AI’s Raised Bar Paradox
Quality is never an accident; it is always the result of intelligent effort. —John Ruskin
The best way to keep a prisoner from escaping is to make sure he never knows he's in prison. —Fyodor Dostoyevsky
Above: Inequality, plotted.
ChatGPT just wrote 1,000 blog-posts while you made your cup of morning joe. Now what?
AI turns mediocre into mass-produced and excellence into an arms race. Good-enough becomes automatic, while exceptional is pushed to superhuman heights. In the greatest Red Queen’s race of all time, standing still means sliding backward.
In a world where mediocrity is abundant and worthless, genuine craft becomes premium.
This turns two bits of folk wisdom on their heads:
“Just do it.” Not anymore. Just doing it means joining a landfill of half-baked content
“Done is better than perfect.” In an AI glut, excellent is the only thing that still pays
In this world, “ready, aim, fire” beats “ready, fire, aim.” It’s not enough to just throw things at the wall; you have to pick the right wall first.
Or, in the words of Abraham Lincoln, “Give me six hours to chop down a tree and I will spend the first four sharpening the axe.”
Call the coming shock the Gini Spike. But this inequality jolt is measured not only in dollars, but also cognitive autonomy.
As Adam Singer wrote:
A 206-page research paper [entitled Your Brain on ChatGPT: Accumulation of Cognitive Debt when Using an AI Assistant for Essay Writing Task states:] "LLM users consistently underperformed at neural, linguistic, and behavioral levels." This study found LLM dependence weakens the writer’s own neural and linguistic fingerprints. Relying on EEG, text mining, and a cross-over session, the authors show keeping some AI-free practice time protects memory circuits and encourages richer language even when a tool is later reintroduced.
In this future, it’s not just about who has capital, but who retains the capacity for independent thought and creative problem-solving.
The Gini Spike Mechanisms
Cognitive Hollowing Out: AI is gutting middle-tier knowledge work, the traditional backbone of economic mobility.

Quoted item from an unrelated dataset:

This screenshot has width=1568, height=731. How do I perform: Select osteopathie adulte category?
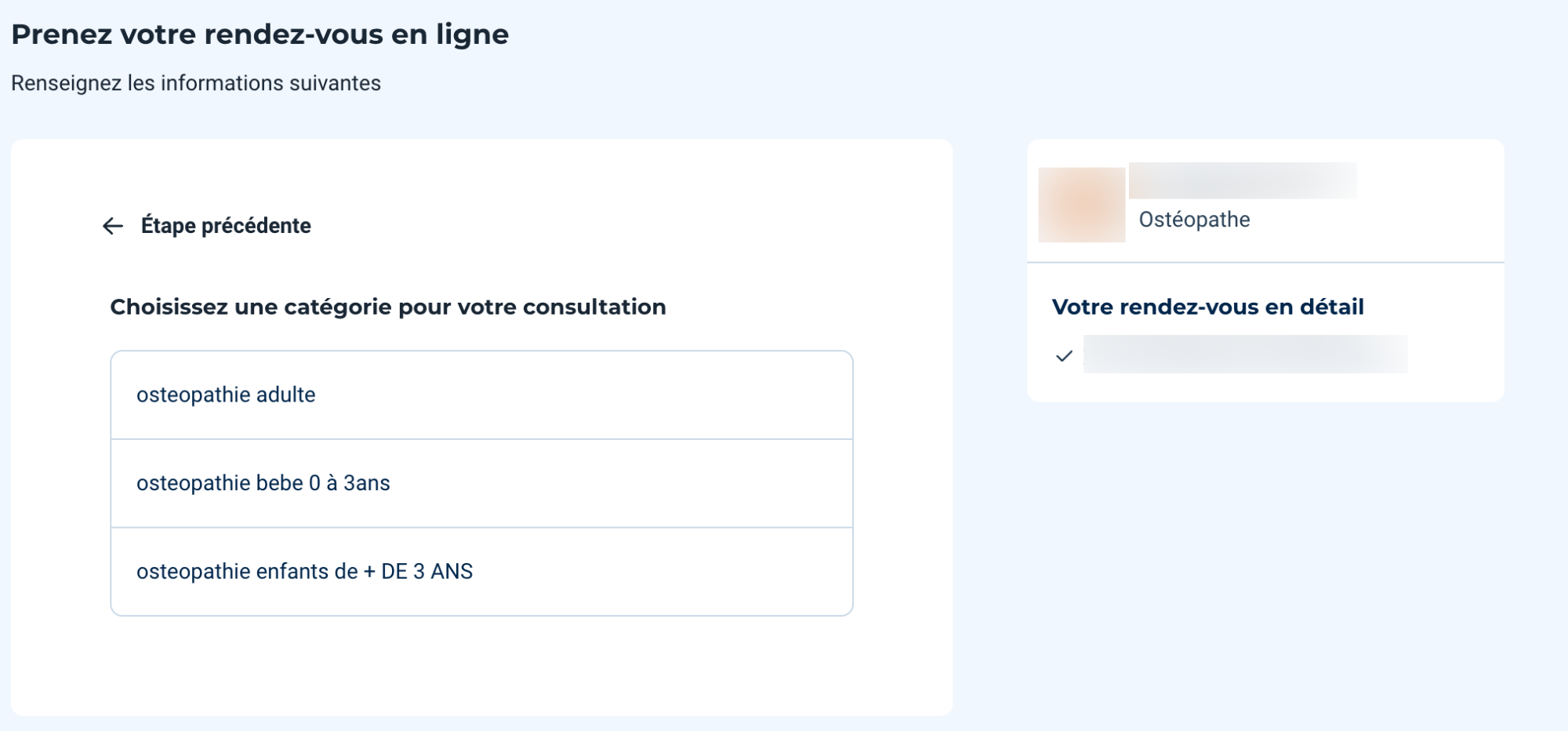click(481, 395)
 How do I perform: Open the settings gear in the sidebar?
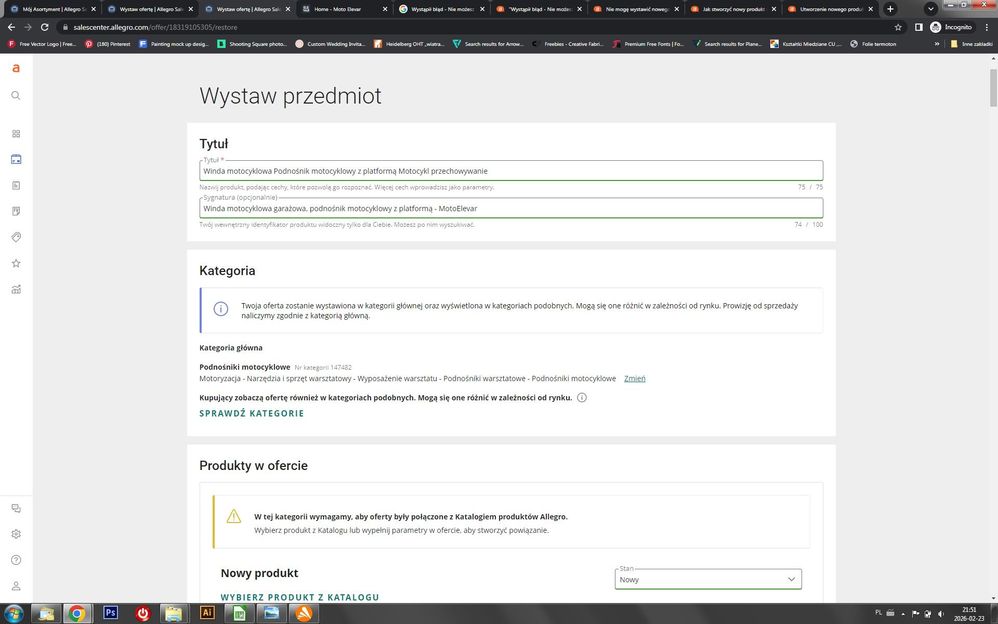pos(15,534)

Winner-Take-All Dynamics: Those who maintain their creative and analytical edge will command premium wages, while those who become AI-dependent will see their skills commoditized and wages compressed.
Capital Concentration: tools are expensive to develop and deploy at scale, concentrating wealth among those who own the infrastructure rather than those who use it.
Network Effects: The best AI-augmented workers will increasingly dominate their fields, creating superstar effects where small advantages compound into massive inequalities. The proverbial 10X engineer becomes a 10,000X engineer.
When creativity turns into prompt-engineering, the true scarce resource becomes unprompted imagination.
So, in the words of Steven Tyler, “Dream On.”